OPPOSSUM, SUGAR GLIDERS, MARSUPIAL MOLES, KANGAROOS, WALLABYS.
This group of live birth pouched mammals, the marsupials, shared a common ancestry with us a hundred and forty million years ago. Even though present-day marsupials are mostly found in Australia and New Guinea, they originally flourished and diversified for a period of time in South America. Evidence points to the migration of a single species of opossum-like marsupial from South America to Australia before 55 million years ago, when it was still possible to make the journey through Antarctica before Australia pulled too far away from Gondwana. Once settled in the isolated Australia, the founding marsupials quickly evolved into distinct species and, for the next 40 million years, took up the entire range of 'trades' previously occupied by dinosaurs, in the absence of any placental mammals. The word marsupial comes from marsupium, the technical term for the abdominal pouch. It, in turn, is borrowed from Latin and ultimately from the ancient Greek mársippos, meaning "pouch".All extant marsupials are endemic to Australasia, Wallacea and the Americas. A distinctive characteristic common to most of these species is that the young are carried in a pouch. Marsupials include opossums, Tasmanian devils, kangaroos, koalas, wombats, wallabies, bandicoots, and the extinct thylacine.
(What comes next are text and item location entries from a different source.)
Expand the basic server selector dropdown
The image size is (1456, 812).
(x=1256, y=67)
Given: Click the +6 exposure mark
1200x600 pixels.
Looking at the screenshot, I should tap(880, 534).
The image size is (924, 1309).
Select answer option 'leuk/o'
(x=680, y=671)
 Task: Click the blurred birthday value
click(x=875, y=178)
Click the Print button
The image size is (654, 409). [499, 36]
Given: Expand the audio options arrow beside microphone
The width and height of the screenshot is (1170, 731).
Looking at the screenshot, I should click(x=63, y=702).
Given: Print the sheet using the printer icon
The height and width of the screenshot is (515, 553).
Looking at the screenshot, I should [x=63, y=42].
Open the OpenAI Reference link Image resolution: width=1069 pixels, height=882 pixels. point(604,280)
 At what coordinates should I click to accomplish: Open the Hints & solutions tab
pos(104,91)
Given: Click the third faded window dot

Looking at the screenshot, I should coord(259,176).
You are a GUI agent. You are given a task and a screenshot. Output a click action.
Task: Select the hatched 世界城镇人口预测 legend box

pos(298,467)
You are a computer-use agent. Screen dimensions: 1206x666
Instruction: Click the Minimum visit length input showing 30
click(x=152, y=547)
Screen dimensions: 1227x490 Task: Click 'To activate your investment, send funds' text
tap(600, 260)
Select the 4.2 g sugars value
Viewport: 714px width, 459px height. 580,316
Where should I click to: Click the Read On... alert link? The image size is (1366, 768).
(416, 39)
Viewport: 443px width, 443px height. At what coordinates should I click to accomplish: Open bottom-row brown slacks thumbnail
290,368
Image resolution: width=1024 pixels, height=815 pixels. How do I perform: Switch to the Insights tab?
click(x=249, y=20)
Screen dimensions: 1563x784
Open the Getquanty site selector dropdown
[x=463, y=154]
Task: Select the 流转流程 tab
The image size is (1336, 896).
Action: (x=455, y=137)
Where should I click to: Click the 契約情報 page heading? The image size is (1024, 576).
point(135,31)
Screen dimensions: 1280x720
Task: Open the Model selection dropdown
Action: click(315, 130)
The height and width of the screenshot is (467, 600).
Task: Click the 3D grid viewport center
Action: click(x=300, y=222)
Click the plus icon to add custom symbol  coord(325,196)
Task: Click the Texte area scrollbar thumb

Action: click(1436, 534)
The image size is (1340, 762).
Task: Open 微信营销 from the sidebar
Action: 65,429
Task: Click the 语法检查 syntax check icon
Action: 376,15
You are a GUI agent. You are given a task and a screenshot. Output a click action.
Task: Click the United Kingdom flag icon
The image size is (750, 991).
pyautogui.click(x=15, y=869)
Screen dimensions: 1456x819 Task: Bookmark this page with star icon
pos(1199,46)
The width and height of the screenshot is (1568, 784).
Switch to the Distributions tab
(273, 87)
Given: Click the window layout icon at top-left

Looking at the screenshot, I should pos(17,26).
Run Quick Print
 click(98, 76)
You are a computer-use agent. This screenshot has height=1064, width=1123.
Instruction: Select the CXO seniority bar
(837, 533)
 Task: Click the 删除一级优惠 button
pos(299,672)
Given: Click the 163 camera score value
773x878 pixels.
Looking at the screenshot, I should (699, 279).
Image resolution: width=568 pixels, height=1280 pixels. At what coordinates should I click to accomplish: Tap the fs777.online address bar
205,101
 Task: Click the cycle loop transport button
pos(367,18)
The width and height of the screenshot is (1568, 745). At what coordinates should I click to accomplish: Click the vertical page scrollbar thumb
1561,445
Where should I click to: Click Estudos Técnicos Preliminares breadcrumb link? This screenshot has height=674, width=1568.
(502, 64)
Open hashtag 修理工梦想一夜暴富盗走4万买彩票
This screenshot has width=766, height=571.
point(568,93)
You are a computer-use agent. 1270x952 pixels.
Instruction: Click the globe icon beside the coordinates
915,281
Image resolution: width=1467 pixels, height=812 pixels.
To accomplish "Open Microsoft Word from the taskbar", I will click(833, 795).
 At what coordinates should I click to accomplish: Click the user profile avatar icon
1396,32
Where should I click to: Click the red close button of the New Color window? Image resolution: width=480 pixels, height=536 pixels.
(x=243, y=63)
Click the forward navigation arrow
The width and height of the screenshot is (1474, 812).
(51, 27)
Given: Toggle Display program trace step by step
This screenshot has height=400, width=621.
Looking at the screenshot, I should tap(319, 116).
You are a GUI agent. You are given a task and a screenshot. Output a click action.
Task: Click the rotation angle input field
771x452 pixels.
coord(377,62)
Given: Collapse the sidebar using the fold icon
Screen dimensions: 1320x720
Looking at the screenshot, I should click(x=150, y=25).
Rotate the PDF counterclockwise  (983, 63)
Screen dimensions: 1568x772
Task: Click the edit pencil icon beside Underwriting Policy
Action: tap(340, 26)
Despite great evolutionary distance between marsupial moles in Australia and the golden moles in Africa, they are remarkably similar in terms of phenotypes, with the exception that the marsupial moles sport a pouch as all marsupials do. There are also marsupial mice (Dasyuridae), marsupial flying squirrels (Sugar Glider) and marsupial wolf (extinct Thylacine), not to mention the equivalent of antelopes and gazelles, the kangaroos and wallabies which despite great differences in shape, cover the same range of diet and way of life as their African counterparts.
The only marsupial left in N. America is the nocturnal Virginia opossum.